Essential Knowledge: The advent of the Age of Exploration in the late 15th century resulted in the emergence of global commercial and cultural networks via transoceanic trade and colonization. European ideas, forms, and practices began to be disseminated worldwide as a result of exploration, trade, conquest, and colonization.

Essential Knowledge: Art production in the Spanish viceroyalties in the Americas exhibited a hybridization of European and indigenous ideas, forms, and materials, with some African and Asian influences. Although much colonial art is religious, nonreligious subjects—such as portraiture, allegory, genre, history, and decorative arts—were central to Spanish viceregal societies.

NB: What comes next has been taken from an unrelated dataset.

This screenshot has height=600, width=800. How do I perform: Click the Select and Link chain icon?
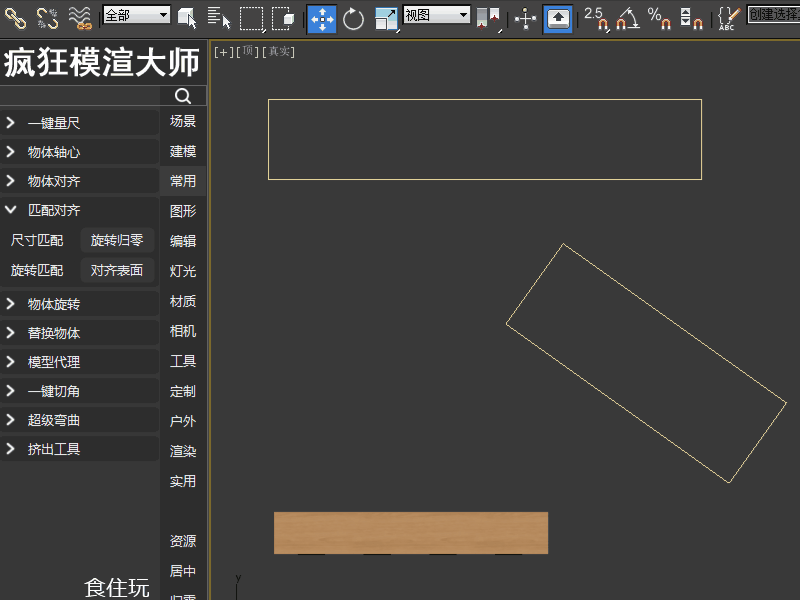click(x=15, y=18)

Essential Knowledge: Art production in the Spanish viceroyalties paralleled European art practices in terms of themes, materials, formal vocabulary, display, and reception. However, given the Spanish Catholic context in which this art production developed, Spanish colonial art of the early modern period corresponded more closely to that of southern Europe.

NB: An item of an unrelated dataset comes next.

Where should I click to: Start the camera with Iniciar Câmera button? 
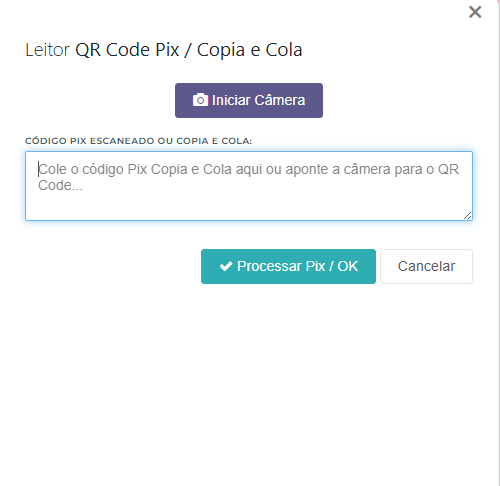tap(249, 100)
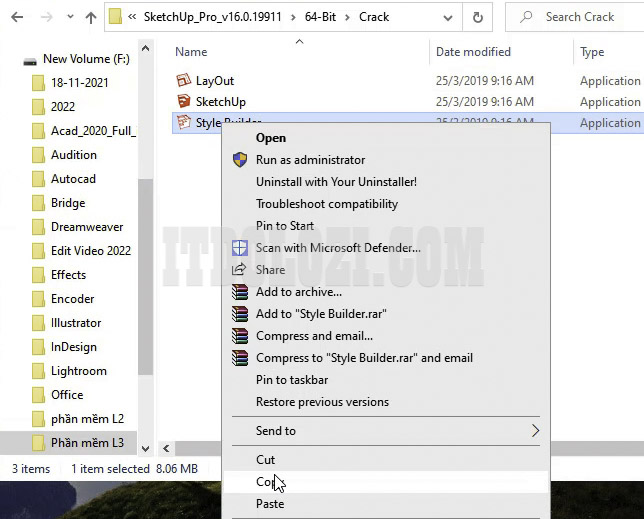Image resolution: width=644 pixels, height=519 pixels.
Task: Click the navigation pane vertical scrollbar
Action: pyautogui.click(x=145, y=250)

Art of the Spanish Viceroyalties:

        • 81. Frontispiece of the Codex Mendoza Viceroyalty of New Spain. c. 1541–1542 CE. Ink and color on paper.
        • 90. Angel with Arquebus, Asiel Timor Dei. Master of Calamarca (La Paz School). c. 17th century CE. Oil on canvas.
        • 94. Screen with the Siege of Belgrade and hunting scene. Circle of the González Family. c. 1697–1701 CE. Tempera and resin on wood, shell inlay.
        • 95. The Virgin of Guadalupe (Virgen de Guadalupe). Miguel González. c. 1698 ce. Based on original Virgin of Guadalupe. Basilica of Guadalupe, Mexico City. 16th century CE. Oil on canvas on wood, inlaid with mother-of-pearl.
        • 97. Spaniard and Indian Produce a Mestizo. Attributed to Juan Rodríguez Juárez. c. 1715 CE. Oil on canvas.

Suggested Works:

  • 49. Santa Sabina Rome, Italy. Late Antique Europe. c. 422–432 CE. Brick and stone, wooden roof.
  • 50. Rebecca and Eliezer at the Well and Jacob Wrestling the Angel, from the Vienna Genesis. Early Byzantine Europe. Early sixth century CE. Illuminated manuscript (tempera, gold, and silver on purple vellum).
  • 52. Hagia Sophia Constantinople (Istanbul). Anthemius of Tralles and Isidorus of Miletus. 532–537 CE. Brick and ceramic elements with stone and mosaic veneer.
  • 56. Great Mosque. Córdoba, Spain. Umayyad. c. 785–786 CE. Stone masonry.
  • 69. David. Donatello. c. 1440–1460 CE. Bronze.
  • 70. Palazzo Rucellai. Florence, Italy. Leon Battista Alberti (architect). c. 1450 CE. Stone, masonry.
  • 74. Adam and Eve. Albrecht Dürer. 1504 CE. Engraving.
  • 84. Mosque of Selim II. Edirne, Turkey. Sinan (architect). 1568–1575 CE. Brick and stone.
  • 90. Angel with Arquebus, Asiel Timor Dei. Master of Calamarca (La Paz School). c. 17th century CE. Oil on canvas.